Southern Living,  Mar 2005  by Bender, Steve

Just a little care now can make a big difference later in the season.

Your lawn may look sadder than a termite at a concrete festival, but it certainly doesn't have to stay that way. Giving your grass a bit of attention toward the end of winter will pay off big-time this spring and summer.

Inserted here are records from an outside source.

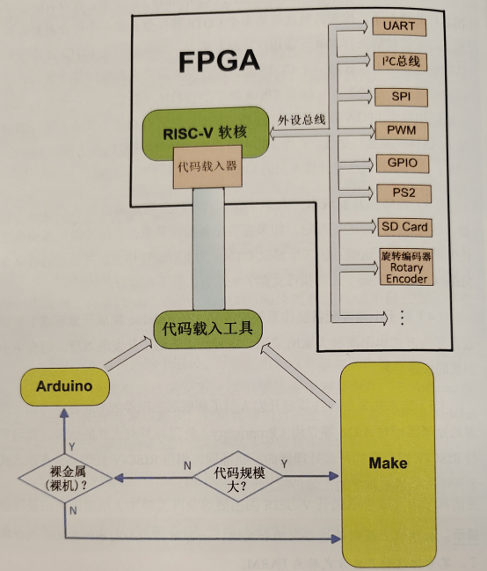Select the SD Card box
point(405,226)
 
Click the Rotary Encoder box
point(405,267)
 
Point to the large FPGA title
point(220,62)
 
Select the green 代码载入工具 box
point(207,329)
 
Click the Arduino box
point(66,386)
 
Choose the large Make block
point(387,463)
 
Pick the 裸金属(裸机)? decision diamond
point(65,478)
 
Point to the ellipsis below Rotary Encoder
point(403,316)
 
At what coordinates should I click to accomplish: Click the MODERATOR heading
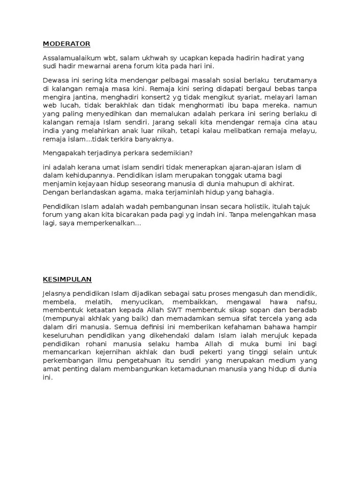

And here's the very best part: You don't even have to do the work yourself. You can convince, incite, goad, coerce, cajole, inveigle, sweet-talk, or (if all else fails) pay someone else to perform the following trio of simple tasks that will make your lawn thicker, healthier, and highly deserving of praise.

Step 1: Aerate

Compacted soil is hard for water, air, and roots to penetrate, and that makes it hard on grass. So go to your local equipment rental store, and get a core aerator. A half-day's rental should cost around $40. This machine, which resembles a large rotary tiller, uses steel tubes to take plugs of soil from the lawn and deposit them on the ground. Aerating once a year reduces compaction and increases the vigor of your lawn.

Warning to aspiring fashion models: Safely controlling a core aerator is like restraining John Goodman at a midnight buffet. It takes muscles. So unless you're as pumped up as Hans and Franz from Saturday Night Live, get a manly man to help you.

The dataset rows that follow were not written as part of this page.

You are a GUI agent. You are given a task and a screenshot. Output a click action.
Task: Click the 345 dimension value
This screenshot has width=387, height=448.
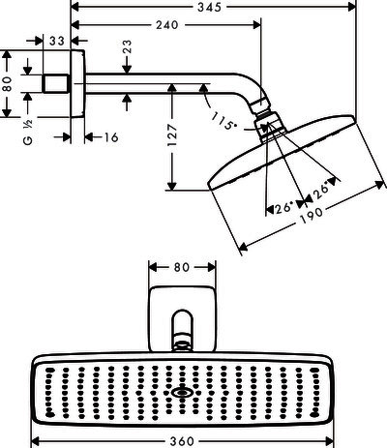[x=210, y=7]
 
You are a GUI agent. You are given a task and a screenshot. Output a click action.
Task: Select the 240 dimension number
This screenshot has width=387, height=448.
[x=167, y=25]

Step 2: Mow the Old Grass Low

Those with cool-season grass (blue-grass, fescue, or perennial ryegrass) can skip this part. But those with warm-season lawns (Bermuda, buffalo grass, centipede, St. Augustine, or Zoysia) need to mow that old, brown grass low at the end of winter to remove thatch, an accumulation of dead stems and leaves. Heavy thatch prevents water and nutrients from reaching the roots and promotes disease.

I use a mulching mower to cut my Bermuda lawn to ½-inch and leave the clippings in place to decompose. Mow other types to 1 inch. If you use a regular mower, bag the clippings; then compost or discard them. Mowing low lets more sun reach and warm the soil, encouraging the grass to green up.

Step 3: Weed Prevention

As the temperature reaches 70 degrees, seeds of lawn weeds sprout. Stop them by applying a pre-emergence lawn weed preventer such as Scotts Halts Crabgrass Preventer, Vigoro Ultra Turf Pre-emergence Crabgrass and Weed Control, or Green Light Crabgrass Preventer in late winter. When watered in, it forms a barrier atop the soil to keep weeds from sprouting. (Don't aerate after you put down the chemical, or you'll break the barrier.)

However, if you're sowing grass seeds this spring, don't put down any of these products. Weed preventers keep grass seeds from coming up too. And that would make you madder than a funeral director in Brigadoon.